As an autistic person, I have always found it difficult to express myself in a sincere and honest way. I also grew up in a household where I was encouraged to repress my feelings. So I have always felt that music has allowed me to express things that I won't put into words, can't put into words or nonetheless have the inability to express anyways.
I wrote this album in 2006. It was largely - well, entirely - composed on a Yamaha PSS-470 synthesizer with a guitar effects pedal. It was particularly inspired by the ambient works of Brian Eno so it aims for a minimal, atmopsheric and melodic sound. The keyboard uses many of the same chips and analog architecture that tthe Sega Genesis / Megadrive used for its sounds and hence, is in the same vein as the soundtrack to Phantasy Star IV, one of the first games to really move me emotionally.
This was a pretty dark time in my life. I was running around aimless, doing things to myself that were awful for me, amongst other things, and had just gone through some personal drama. I was frustrated, sad and without purpose. So I wrote this. Or rather, the music allowed me to write it. Around the same time, I had a penpal become depressed and shared it with them. They found some comfort in it. Hence, catharsis.

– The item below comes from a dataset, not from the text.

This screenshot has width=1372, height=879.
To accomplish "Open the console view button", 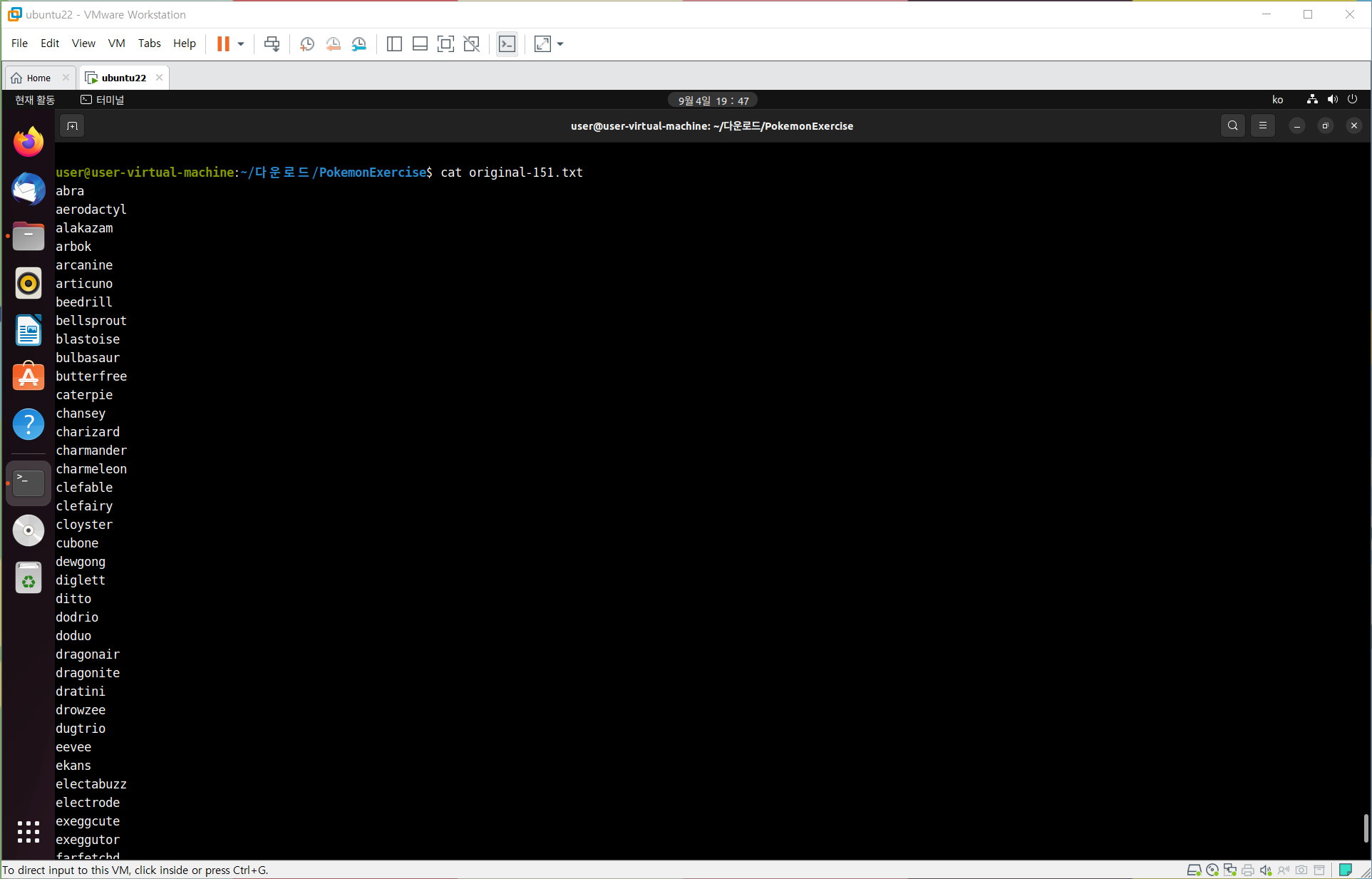I will click(507, 44).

I am not particularly convinced of the new age concept of "sound healing," but I do believe in the natural comfort that music can create, both in absorbing it and in creating it. I think music can heal on an emotional level and can be a universal language. Several other autistics, including some who may have verbal challenges, have found art to be a means of expressing things they normally could not.
This album is meant to be unabrasive, unintrusive and is ultimately sensory friendly. You or another autistic person you know may find some form of healing or release in it. My autistic sister would often hum or bob or weave along to my music so I am sharing this album with others. If you may find the usual beeps, squeaks and auditory wiggles a bit much, this album may be more your suit.

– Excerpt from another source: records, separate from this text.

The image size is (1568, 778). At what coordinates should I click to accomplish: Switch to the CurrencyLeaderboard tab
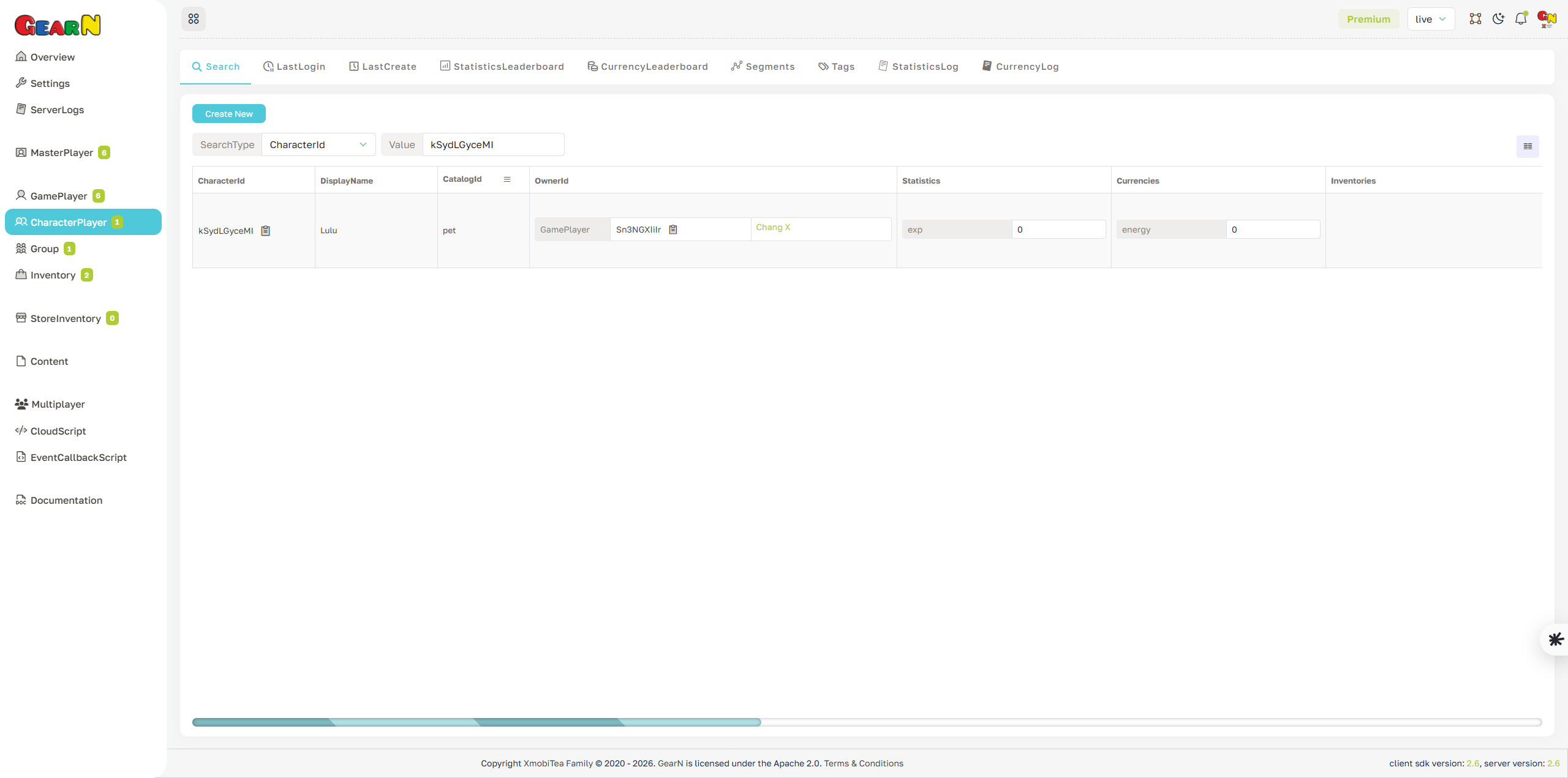coord(647,66)
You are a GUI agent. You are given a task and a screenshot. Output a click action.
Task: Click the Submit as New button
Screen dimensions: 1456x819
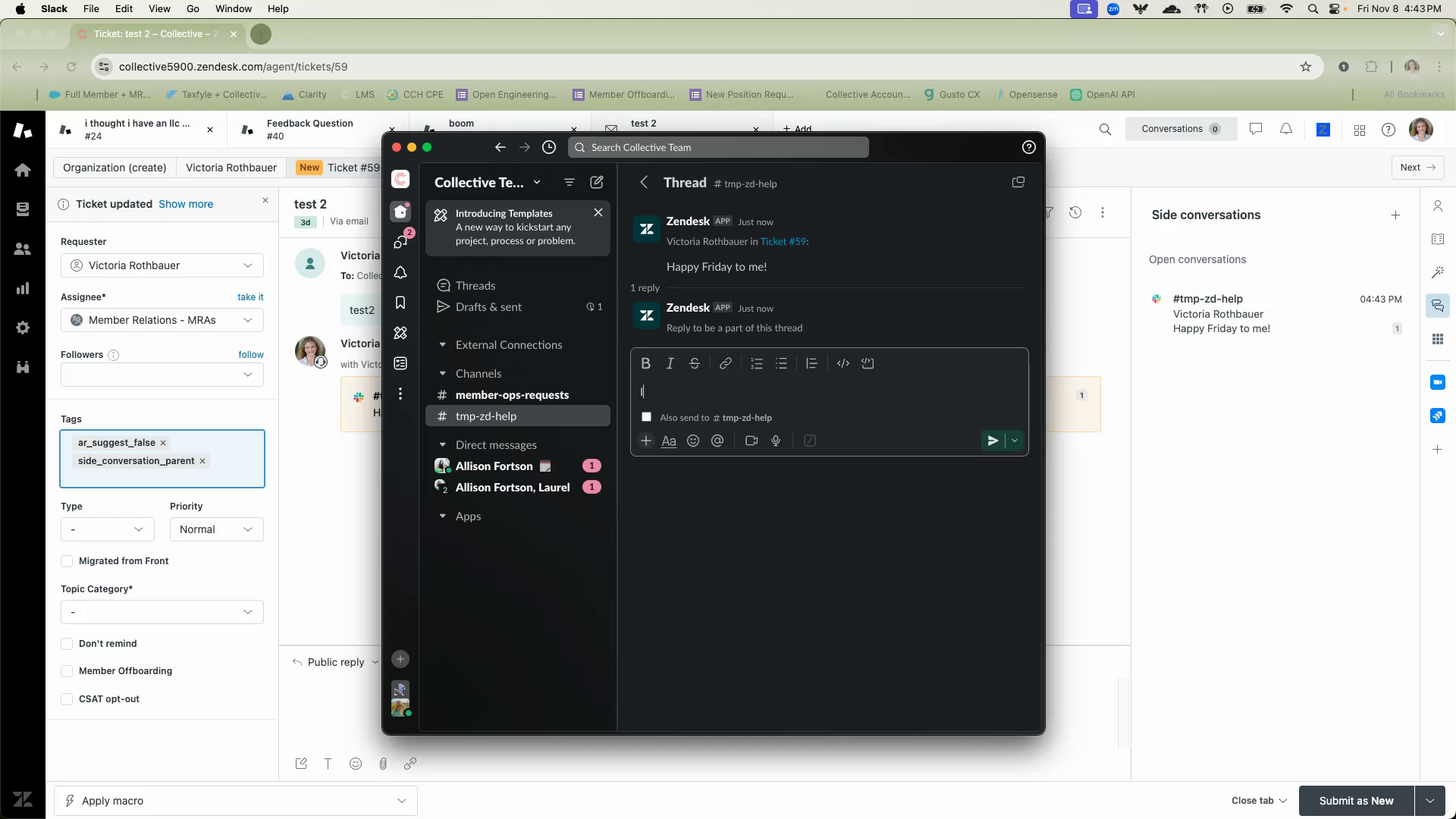[x=1356, y=801]
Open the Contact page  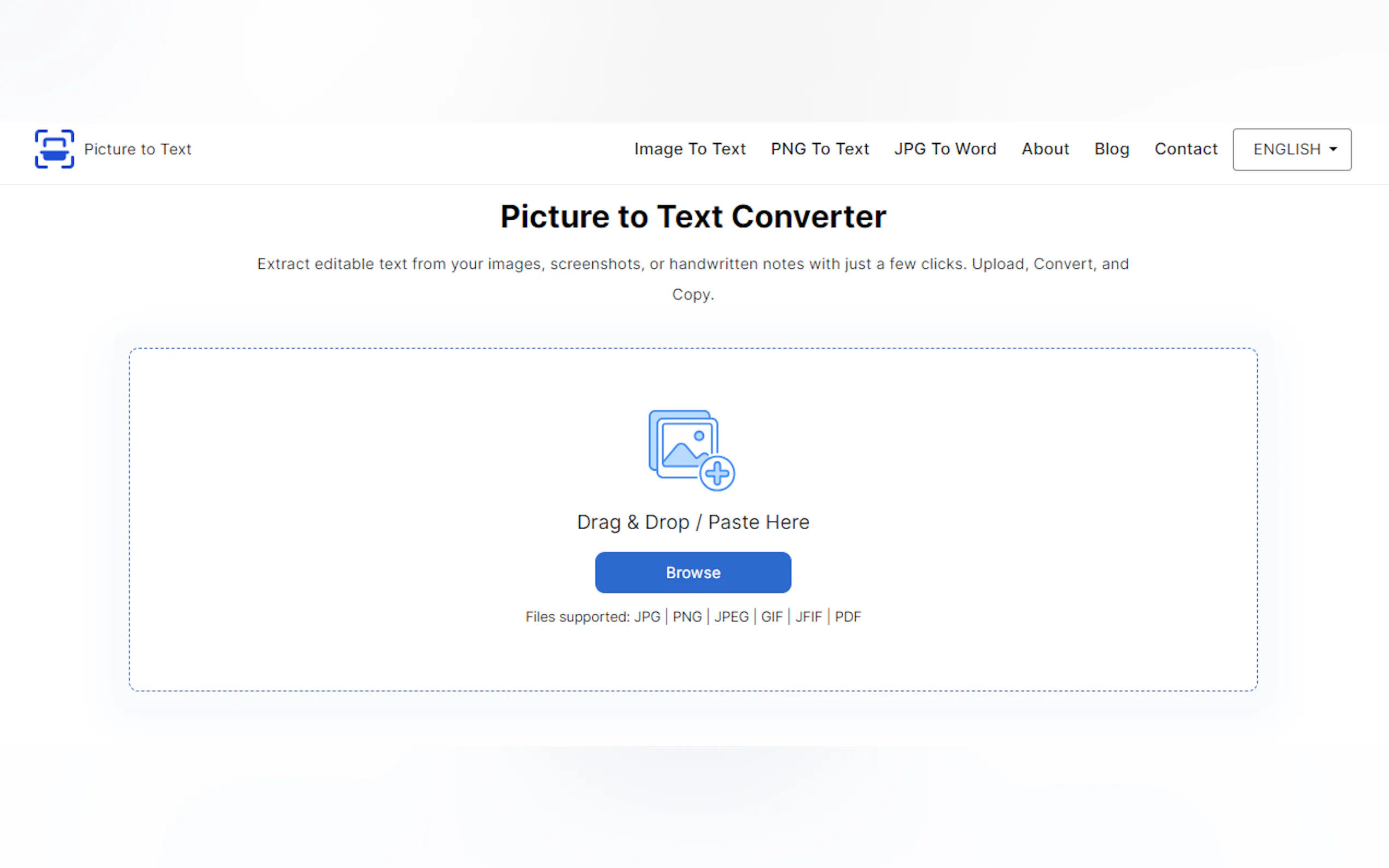click(1185, 149)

I hope you find as much comfort in this as I did. For when the world and life is too loud and you just need to be swallowed by sound. This album is your heavy blanket.

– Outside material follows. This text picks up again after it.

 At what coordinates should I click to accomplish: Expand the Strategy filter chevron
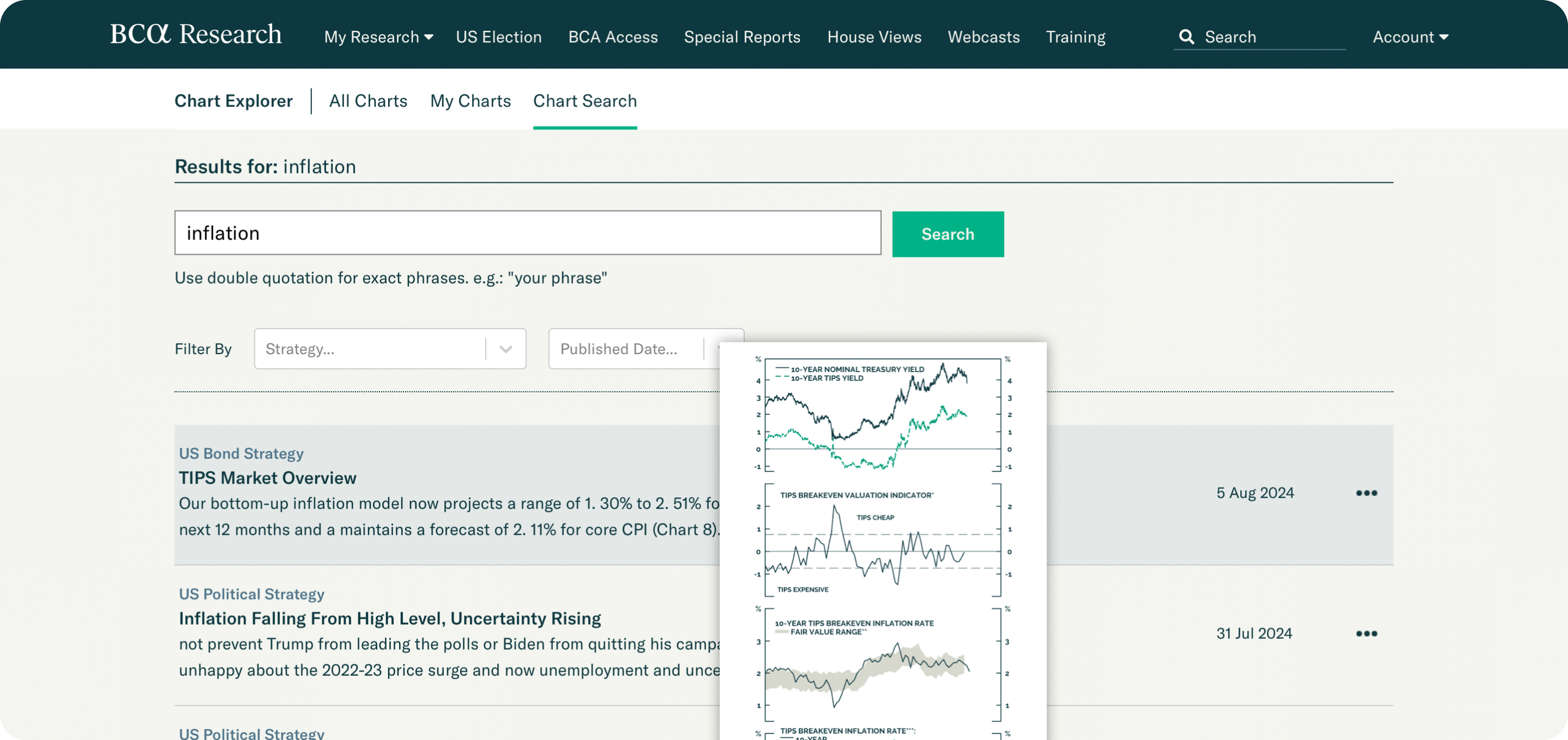[x=505, y=349]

I would also like to dedicate this reissue to a lost friend, the late Jason Bursey. He was one of the first people to believe in my music and even distributed hundreds of copies of a CDR around Fort Worth called John Henry: Spiritual Noise from 1981. He died of an overdose about a year or so back and I have a feeling that he may have been neurodivergent. He had an amazing mind and was vastly creative and found expression through electronic music as I do. I wish I could have shared this with him, but he vanished into darkness before I could.